▸ YOUR TASK
Of the entries below, restate word for word only the section that runs from the line with "This screenshot has height=722, width=1000." to the line with "Task: Switch to the Найшвидший tab", counting both ends.
━━ ENTRIES PROVIDED ━━
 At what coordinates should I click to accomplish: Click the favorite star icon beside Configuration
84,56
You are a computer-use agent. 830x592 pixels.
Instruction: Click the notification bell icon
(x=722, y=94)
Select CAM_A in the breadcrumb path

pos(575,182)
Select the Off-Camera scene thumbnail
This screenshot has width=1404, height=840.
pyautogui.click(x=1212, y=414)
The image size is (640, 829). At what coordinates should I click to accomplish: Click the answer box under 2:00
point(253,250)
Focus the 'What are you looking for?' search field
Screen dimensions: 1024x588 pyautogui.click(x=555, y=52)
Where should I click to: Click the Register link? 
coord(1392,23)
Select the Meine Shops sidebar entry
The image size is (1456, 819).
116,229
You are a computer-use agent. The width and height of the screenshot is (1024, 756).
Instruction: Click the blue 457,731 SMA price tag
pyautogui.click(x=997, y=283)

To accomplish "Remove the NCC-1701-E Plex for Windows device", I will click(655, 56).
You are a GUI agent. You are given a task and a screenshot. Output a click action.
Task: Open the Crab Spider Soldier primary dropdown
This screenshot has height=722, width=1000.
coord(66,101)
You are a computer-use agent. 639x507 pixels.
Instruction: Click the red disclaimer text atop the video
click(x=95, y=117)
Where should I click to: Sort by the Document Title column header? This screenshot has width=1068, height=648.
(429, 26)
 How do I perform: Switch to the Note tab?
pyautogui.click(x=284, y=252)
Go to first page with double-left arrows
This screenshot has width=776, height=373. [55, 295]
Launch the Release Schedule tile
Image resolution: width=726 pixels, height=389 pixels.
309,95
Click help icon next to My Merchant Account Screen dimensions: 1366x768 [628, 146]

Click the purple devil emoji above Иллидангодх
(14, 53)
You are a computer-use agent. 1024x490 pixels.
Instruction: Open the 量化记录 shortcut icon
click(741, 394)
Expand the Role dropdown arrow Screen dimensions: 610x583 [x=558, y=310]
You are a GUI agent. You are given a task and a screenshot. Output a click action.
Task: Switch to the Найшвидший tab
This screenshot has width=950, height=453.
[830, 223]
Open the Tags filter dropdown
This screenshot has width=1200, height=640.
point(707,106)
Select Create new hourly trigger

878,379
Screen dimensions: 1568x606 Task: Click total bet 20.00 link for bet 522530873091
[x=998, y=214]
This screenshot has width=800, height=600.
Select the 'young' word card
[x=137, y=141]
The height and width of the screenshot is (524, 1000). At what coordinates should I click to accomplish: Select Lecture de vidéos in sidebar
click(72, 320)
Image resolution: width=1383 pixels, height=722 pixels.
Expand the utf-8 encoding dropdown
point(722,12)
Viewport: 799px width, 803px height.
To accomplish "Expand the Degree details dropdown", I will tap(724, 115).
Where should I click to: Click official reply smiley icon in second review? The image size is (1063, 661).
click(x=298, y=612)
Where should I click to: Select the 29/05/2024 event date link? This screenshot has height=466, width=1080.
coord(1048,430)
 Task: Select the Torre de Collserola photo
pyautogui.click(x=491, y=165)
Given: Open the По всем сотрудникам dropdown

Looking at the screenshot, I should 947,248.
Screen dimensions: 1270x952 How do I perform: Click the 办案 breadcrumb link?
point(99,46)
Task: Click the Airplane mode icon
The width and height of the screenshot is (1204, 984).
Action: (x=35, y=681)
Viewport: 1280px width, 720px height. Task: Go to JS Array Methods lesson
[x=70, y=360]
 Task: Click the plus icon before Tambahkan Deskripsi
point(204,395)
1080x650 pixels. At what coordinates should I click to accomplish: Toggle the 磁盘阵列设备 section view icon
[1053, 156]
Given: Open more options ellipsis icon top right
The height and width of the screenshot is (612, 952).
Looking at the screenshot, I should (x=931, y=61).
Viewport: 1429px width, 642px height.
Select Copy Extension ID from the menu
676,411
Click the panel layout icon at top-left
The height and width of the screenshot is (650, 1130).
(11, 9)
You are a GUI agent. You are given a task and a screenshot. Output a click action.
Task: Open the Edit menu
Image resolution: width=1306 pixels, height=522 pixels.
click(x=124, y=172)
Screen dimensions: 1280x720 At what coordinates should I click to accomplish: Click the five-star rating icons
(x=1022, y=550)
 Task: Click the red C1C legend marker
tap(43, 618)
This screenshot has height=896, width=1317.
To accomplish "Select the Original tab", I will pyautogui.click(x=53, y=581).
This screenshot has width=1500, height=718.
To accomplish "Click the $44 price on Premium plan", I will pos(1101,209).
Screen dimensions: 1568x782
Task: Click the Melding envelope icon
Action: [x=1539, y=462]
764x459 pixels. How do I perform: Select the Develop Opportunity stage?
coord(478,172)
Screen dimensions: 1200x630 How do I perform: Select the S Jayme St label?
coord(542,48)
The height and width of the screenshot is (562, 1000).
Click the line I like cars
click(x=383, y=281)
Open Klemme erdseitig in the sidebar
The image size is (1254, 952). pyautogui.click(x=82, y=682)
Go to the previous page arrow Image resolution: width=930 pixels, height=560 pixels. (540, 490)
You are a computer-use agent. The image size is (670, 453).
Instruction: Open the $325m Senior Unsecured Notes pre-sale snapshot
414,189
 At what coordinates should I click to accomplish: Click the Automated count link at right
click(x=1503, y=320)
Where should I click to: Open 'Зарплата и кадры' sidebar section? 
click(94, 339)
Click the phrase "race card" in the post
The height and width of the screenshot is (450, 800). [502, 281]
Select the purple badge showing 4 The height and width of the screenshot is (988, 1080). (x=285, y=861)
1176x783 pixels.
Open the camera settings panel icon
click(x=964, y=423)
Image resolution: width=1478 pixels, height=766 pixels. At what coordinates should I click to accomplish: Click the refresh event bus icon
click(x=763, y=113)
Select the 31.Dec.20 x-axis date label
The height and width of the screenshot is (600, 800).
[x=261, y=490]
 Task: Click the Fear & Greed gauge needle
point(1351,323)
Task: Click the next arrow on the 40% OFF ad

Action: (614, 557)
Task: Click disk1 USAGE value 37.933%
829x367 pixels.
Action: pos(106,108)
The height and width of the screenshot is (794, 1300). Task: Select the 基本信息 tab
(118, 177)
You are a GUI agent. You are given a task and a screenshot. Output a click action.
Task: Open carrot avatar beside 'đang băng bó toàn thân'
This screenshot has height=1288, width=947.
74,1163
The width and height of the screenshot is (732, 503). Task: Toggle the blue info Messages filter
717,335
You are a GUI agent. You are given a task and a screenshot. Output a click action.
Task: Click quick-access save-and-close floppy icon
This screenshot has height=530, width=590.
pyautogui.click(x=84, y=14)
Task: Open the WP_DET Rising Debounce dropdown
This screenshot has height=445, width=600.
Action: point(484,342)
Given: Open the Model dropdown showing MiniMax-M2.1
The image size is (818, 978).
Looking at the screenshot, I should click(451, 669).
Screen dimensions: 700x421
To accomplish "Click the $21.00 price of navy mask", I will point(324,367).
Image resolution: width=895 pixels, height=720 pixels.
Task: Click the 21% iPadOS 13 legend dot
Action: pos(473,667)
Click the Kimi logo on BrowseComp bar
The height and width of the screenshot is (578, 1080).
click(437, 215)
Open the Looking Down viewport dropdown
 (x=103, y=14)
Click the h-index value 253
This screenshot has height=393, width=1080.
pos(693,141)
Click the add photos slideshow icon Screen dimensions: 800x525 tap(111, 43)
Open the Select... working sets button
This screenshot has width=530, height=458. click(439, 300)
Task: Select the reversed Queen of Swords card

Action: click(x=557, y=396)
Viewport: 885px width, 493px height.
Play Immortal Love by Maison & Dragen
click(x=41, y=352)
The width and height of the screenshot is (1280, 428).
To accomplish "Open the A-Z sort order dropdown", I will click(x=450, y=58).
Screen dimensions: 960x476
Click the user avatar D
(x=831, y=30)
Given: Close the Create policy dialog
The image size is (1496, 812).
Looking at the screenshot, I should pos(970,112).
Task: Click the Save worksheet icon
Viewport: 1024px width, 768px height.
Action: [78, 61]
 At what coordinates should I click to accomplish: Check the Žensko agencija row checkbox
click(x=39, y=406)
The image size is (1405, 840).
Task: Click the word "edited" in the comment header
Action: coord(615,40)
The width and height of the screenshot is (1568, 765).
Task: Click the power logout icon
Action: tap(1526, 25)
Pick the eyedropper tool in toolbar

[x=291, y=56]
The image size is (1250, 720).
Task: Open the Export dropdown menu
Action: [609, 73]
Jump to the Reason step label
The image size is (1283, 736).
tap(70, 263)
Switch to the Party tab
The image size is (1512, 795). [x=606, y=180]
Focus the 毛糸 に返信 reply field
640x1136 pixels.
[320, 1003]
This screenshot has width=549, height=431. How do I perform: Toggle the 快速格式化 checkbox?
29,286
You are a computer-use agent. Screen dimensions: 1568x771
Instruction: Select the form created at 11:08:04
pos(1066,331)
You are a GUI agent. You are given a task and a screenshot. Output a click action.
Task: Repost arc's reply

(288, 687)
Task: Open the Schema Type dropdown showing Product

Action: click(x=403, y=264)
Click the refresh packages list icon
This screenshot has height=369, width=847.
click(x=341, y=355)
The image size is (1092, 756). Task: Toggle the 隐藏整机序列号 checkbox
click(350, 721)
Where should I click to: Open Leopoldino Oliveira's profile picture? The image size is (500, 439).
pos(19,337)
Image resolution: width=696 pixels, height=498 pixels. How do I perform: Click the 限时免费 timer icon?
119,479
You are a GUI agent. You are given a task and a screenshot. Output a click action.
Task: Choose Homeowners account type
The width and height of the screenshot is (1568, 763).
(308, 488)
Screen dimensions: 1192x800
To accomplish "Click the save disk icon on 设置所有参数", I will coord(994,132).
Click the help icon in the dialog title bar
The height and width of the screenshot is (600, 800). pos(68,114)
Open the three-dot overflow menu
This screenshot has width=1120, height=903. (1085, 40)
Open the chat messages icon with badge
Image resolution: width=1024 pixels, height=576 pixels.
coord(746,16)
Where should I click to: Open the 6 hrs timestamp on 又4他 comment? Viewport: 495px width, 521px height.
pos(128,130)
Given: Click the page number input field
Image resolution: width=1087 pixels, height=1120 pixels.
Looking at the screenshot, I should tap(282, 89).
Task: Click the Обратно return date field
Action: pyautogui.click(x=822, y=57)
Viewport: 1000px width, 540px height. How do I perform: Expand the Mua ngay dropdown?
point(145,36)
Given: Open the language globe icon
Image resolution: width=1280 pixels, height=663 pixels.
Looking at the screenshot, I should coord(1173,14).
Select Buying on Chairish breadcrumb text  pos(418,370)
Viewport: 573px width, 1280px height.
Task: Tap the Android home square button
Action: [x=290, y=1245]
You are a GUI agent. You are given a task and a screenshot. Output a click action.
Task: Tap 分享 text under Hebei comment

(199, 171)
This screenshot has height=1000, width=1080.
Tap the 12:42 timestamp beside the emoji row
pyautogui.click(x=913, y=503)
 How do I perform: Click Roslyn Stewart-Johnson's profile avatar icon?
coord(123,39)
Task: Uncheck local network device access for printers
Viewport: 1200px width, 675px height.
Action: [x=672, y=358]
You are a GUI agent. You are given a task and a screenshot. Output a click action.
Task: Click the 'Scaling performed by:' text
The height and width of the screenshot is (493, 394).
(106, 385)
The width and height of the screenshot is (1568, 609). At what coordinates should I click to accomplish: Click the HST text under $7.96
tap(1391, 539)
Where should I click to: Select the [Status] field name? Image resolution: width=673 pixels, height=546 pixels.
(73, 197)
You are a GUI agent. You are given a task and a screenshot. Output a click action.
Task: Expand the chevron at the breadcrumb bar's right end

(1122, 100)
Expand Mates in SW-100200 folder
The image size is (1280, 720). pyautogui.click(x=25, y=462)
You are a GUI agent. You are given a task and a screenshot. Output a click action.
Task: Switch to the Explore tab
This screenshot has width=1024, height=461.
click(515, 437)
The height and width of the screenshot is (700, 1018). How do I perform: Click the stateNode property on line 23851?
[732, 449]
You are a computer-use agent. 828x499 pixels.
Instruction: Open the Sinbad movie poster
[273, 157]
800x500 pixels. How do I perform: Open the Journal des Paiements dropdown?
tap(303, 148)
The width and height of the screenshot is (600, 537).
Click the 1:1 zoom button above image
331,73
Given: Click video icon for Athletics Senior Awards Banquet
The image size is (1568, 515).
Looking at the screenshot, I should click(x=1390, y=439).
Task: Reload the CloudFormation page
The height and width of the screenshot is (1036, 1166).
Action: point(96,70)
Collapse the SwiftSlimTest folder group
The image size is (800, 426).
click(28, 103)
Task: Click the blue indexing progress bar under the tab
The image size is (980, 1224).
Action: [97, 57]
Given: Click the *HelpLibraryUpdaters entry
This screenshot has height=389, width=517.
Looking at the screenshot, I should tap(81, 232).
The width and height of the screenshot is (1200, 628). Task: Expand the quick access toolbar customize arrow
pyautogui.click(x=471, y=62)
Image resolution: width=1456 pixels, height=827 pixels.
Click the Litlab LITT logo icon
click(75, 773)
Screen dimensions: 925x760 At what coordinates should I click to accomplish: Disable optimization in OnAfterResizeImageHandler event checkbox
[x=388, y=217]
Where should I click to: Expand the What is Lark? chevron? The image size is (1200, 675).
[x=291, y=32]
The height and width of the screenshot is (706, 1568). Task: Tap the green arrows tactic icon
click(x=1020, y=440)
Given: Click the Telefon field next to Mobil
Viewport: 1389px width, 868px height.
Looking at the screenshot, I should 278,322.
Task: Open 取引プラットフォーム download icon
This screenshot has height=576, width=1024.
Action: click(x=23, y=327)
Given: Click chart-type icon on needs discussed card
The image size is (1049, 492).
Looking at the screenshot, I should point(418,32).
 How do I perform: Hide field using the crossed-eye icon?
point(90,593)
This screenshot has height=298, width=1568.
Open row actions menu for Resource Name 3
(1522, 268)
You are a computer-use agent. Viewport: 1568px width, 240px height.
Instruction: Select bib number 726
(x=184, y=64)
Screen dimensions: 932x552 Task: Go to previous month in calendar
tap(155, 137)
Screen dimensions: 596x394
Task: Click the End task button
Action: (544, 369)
━━━
▸ THE COMPLETED TASK
This screenshot has height=722, width=1000.
coord(66,101)
You are a computer-use agent. 639x507 pixels.
Instruction: Click the red disclaimer text atop the video
click(x=95, y=117)
Where should I click to: Sort by the Document Title column header? This screenshot has width=1068, height=648.
(429, 26)
 How do I perform: Switch to the Note tab?
pyautogui.click(x=284, y=252)
Go to first page with double-left arrows
This screenshot has width=776, height=373. [55, 295]
Launch the Release Schedule tile
Image resolution: width=726 pixels, height=389 pixels.
309,95
Click help icon next to My Merchant Account Screen dimensions: 1366x768 [628, 146]

Click the purple devil emoji above Иллидангодх
(14, 53)
You are a computer-use agent. 1024x490 pixels.
Instruction: Open the 量化记录 shortcut icon
click(741, 394)
Expand the Role dropdown arrow Screen dimensions: 610x583 [x=558, y=310]
You are a GUI agent. You are given a task and a screenshot. Output a click action.
Task: Switch to the Найшвидший tab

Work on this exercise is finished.